Researchers led by Prof Chen Dong from Tsinghua University (Beijing, China) have demonstrated that increased body temperature critically regulates the differentiation and pathogenicity of Th17, a subset of T cells which have been associated with inflammation and exacerbation of inflammatory diseases*. Compared to the other T cell subsets i.e Th1, Th2 and Treg cells, febrile temperature (39.50C) selectively enhanced the differentiation of Th17 cells in HSP70 and HSP90 dependent manner. As studied by gene expression analysis (RNA seq), Th17 cells cultured at 39.50C showed increased expression of genes associated with pathogenic phenotype and supported enhanced neutrophil infiltration to the lungs in an acute lung inflammation model.
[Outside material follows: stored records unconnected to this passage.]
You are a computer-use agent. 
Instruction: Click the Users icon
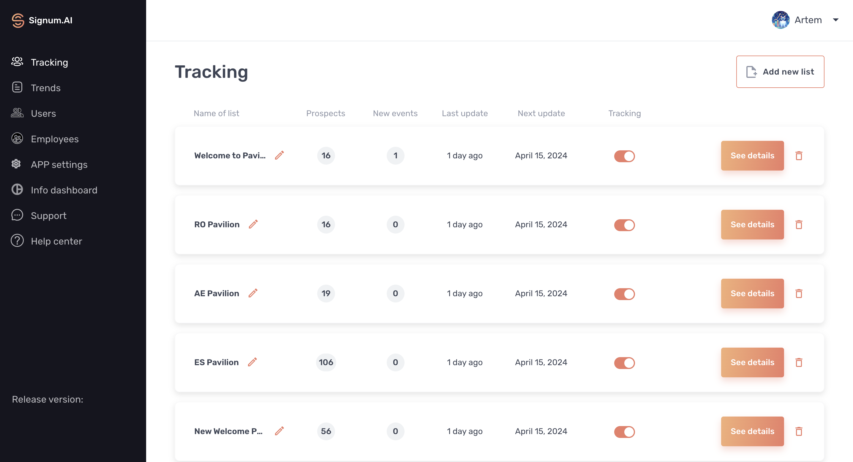[17, 113]
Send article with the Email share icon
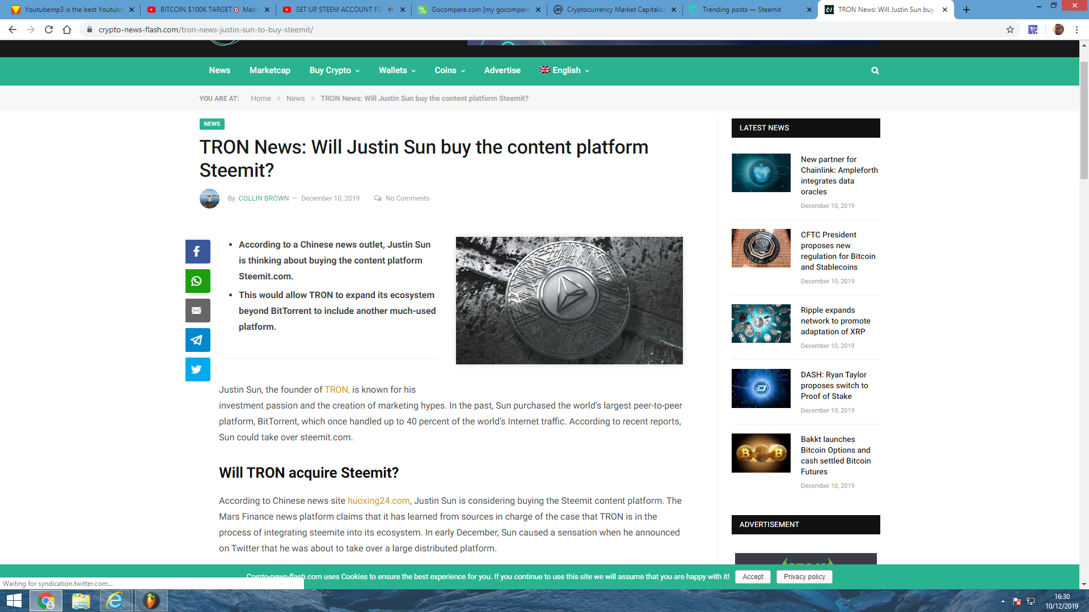Screen dimensions: 1089x612 [197, 311]
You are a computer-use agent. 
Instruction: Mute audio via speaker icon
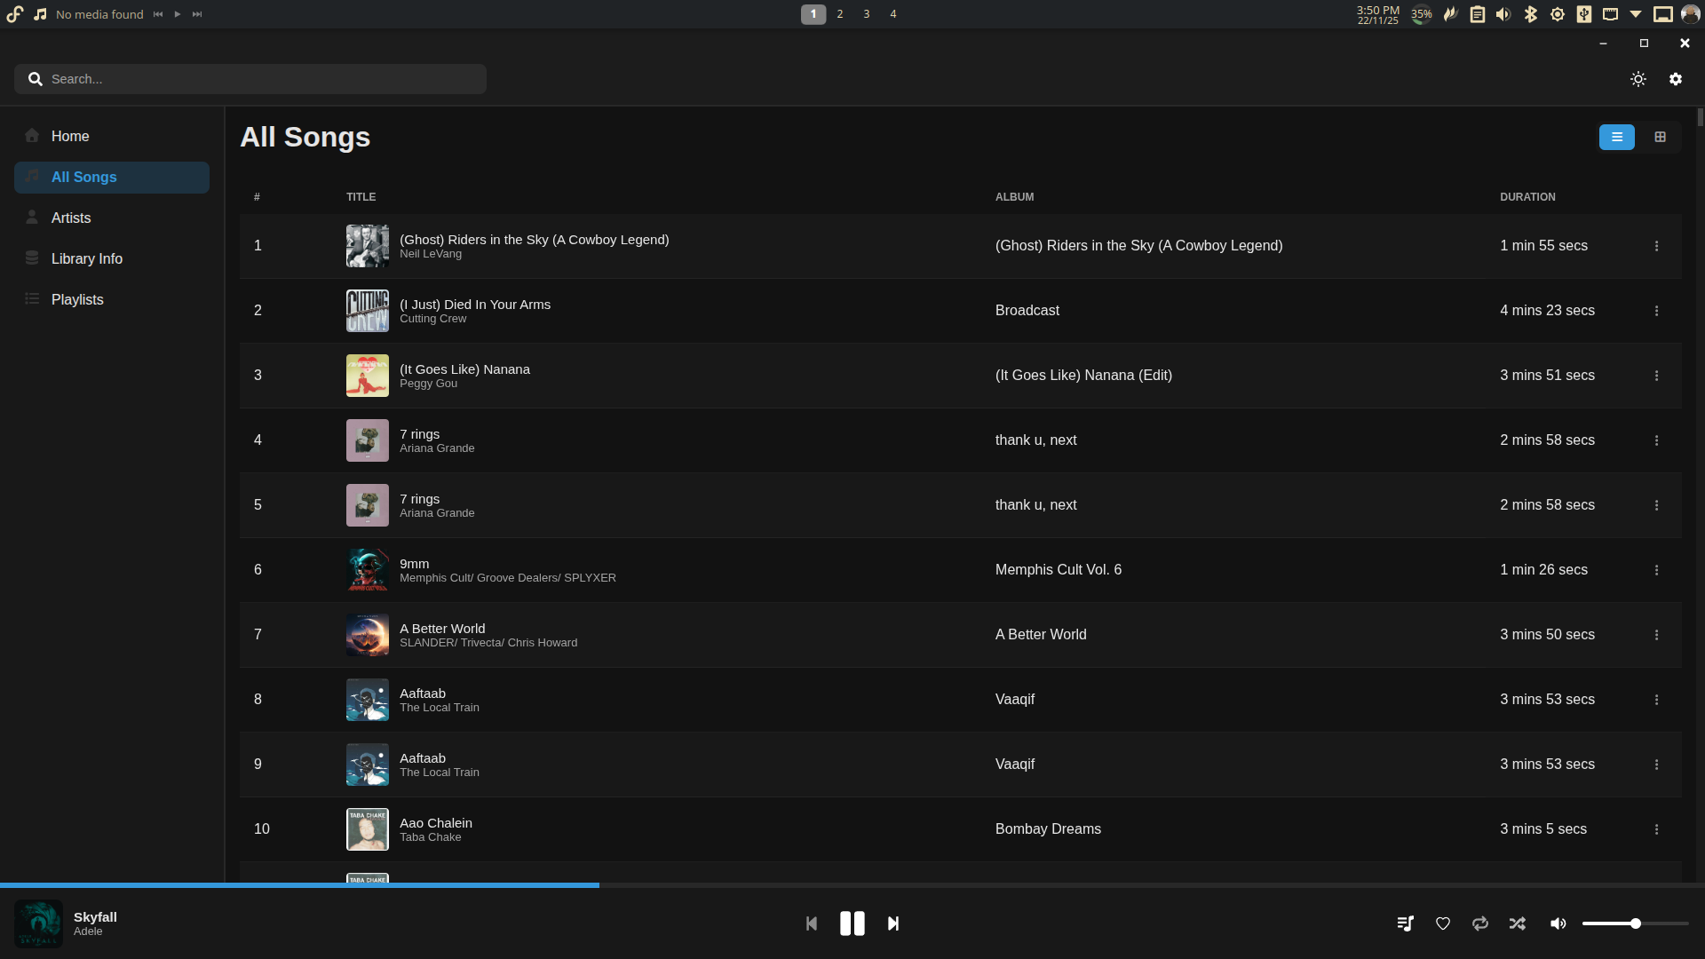1558,923
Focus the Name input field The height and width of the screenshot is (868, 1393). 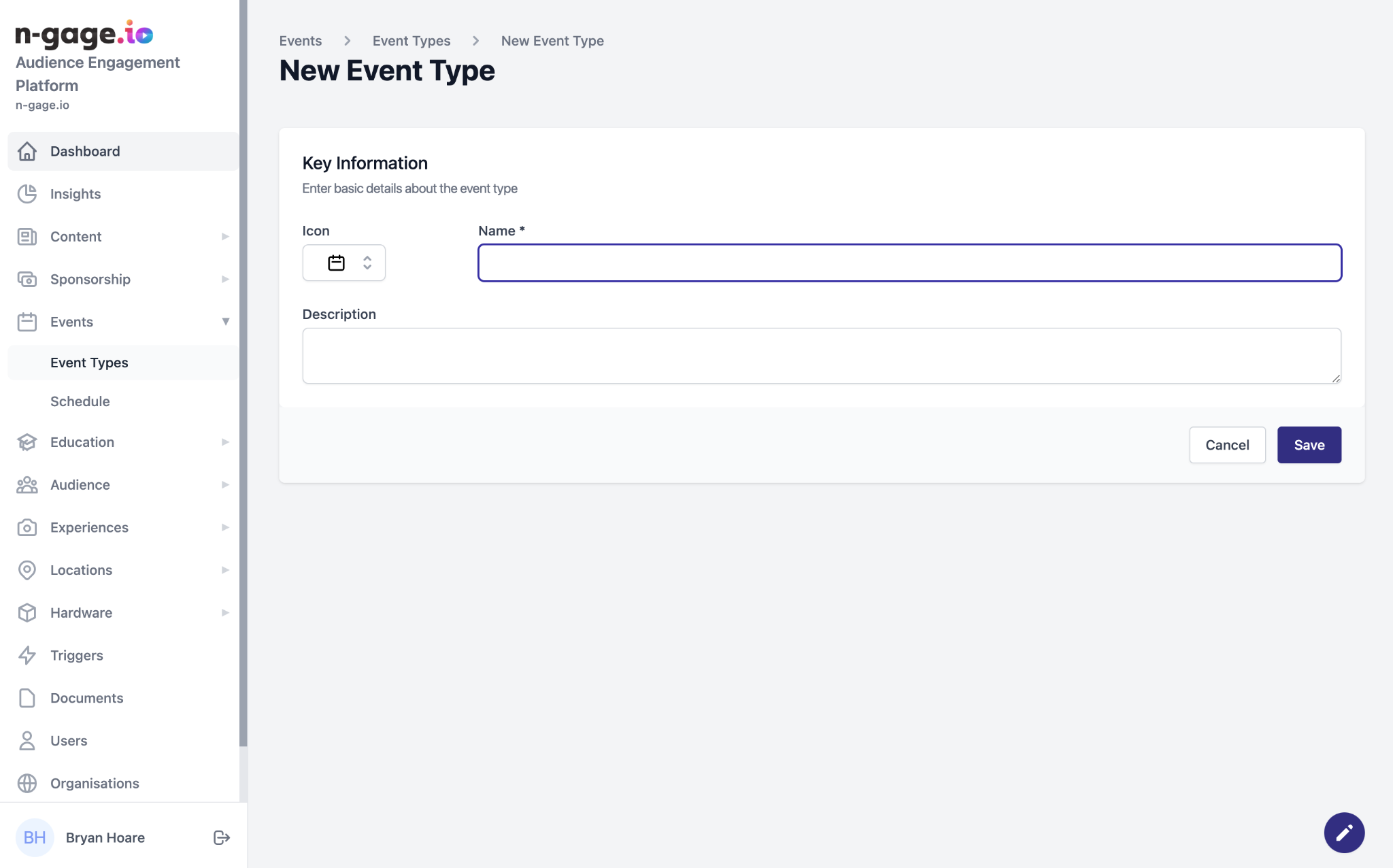pos(909,263)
The authors have shown that the transcription factor SMAD4 is indispensable for the febrile-temperature mediated Th17 cell differentiation in vivo and its deficiency reduced the symptoms associated with experimental autoimmune encephalomyelitis. The SMAD4 specifically undergo enhanced SUMOylation at febrile temperature in Th17 cells and facilitate its nuclear translocation. Whole genome sequence analysis of wild type (Smad4fl/fl) and Smad4∆CD4 (Smad4fl/flCd4Cre) Th17 cells showed that Smad4 regulate the genes critical for the differentiation and effector function of Th17 cells, such as Il17a, Il17f, Il21, Il1r1, Il23r, Tbx21, Nfatc1, Nr4a2 etc. Further the genome-wide SMAD4 ChIP-seq assay showed that SMAD4 regulates Th17 differentiation at febrile temperatures, likely through direct binding to the target gene loci.
The present study has demonstrated that Th17 cells generated under increased temperature are more pro-inflammatory and unravelled that SMAD4 is indispensable for Th17 differentiation under the control of environmental cytokines and higher temperatures. In summary, this study has provided the insights into the contribution of fever in the immune-regulation during disease settings where fever is a common physiological response.
Journal article: Wang et al., 2020. Febrile temperature critically controls the differentiation and pathogenicity of T helper 17 Cells. Immunity 52, 1–14.
Article by Rushikesh Patil
Note: * Th17 cells have also been associated with protective immune responses during bacterial and fungal infections.